(Data to examine Opens)

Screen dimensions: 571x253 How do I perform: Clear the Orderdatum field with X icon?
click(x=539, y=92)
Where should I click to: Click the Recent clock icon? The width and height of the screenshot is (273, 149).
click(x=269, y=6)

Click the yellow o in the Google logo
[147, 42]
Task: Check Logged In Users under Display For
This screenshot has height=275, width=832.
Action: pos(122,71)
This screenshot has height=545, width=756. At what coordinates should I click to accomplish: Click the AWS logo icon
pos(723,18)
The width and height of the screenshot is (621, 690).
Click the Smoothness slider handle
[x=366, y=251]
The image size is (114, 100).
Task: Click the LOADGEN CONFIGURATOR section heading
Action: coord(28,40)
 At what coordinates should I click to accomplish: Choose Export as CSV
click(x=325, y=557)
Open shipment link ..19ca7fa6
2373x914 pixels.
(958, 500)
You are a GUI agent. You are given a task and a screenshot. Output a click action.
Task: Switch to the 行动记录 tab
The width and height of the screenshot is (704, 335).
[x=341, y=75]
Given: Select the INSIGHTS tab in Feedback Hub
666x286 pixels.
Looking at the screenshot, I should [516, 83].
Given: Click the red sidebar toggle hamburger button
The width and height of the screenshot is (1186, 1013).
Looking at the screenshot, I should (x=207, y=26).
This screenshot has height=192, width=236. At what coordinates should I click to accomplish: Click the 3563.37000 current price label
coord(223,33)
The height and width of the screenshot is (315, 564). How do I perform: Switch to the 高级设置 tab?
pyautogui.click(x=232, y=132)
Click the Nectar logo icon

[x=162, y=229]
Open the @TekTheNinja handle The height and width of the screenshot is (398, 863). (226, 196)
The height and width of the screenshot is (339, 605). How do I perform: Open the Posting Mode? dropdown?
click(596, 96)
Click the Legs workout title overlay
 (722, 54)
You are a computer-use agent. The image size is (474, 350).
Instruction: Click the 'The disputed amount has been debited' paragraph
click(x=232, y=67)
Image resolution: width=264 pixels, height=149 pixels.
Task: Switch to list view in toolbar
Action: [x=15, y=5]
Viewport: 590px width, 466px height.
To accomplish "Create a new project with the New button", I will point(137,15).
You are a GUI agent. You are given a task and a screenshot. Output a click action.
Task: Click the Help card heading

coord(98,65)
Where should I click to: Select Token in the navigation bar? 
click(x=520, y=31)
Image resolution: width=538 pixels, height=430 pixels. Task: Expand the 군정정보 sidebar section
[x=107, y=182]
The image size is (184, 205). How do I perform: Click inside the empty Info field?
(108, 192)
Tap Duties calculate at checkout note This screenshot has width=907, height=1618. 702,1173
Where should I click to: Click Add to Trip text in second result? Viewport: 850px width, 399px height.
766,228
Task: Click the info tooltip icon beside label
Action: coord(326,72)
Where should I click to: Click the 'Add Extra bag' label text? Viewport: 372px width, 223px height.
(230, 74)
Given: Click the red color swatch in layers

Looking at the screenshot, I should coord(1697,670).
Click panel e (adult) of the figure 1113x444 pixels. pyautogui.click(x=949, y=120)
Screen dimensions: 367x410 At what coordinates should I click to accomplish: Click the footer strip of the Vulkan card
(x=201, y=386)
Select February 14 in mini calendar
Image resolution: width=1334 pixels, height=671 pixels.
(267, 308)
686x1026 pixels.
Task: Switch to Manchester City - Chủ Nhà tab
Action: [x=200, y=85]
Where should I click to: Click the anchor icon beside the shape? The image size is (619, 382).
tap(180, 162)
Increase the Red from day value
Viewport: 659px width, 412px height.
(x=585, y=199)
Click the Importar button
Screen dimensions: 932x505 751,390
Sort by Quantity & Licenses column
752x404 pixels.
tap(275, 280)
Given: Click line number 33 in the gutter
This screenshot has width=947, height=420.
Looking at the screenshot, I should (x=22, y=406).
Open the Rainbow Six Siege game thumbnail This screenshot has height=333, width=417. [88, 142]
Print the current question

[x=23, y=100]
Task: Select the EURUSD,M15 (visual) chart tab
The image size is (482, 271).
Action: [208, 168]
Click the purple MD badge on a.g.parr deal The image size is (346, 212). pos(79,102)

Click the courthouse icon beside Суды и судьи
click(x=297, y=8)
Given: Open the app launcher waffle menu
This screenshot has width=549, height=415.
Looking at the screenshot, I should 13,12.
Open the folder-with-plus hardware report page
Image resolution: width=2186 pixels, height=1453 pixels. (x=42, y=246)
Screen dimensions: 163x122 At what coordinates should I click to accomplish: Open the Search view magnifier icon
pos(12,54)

(Data to examine Closes)

Task objective: Output the lines of the records above exactly as they appear, from the line containing "The image size is (184, 205)." through the line containing "Click panel e".

Finished task:
The image size is (184, 205). How do I perform: Click inside the empty Info field?
(108, 192)
Tap Duties calculate at checkout note This screenshot has width=907, height=1618. 702,1173
Where should I click to: Click Add to Trip text in second result? Viewport: 850px width, 399px height.
766,228
Task: Click the info tooltip icon beside label
Action: coord(326,72)
Where should I click to: Click the 'Add Extra bag' label text? Viewport: 372px width, 223px height.
(230, 74)
Given: Click the red color swatch in layers

Looking at the screenshot, I should coord(1697,670).
Click panel e (adult) of the figure 1113x444 pixels. pyautogui.click(x=949, y=120)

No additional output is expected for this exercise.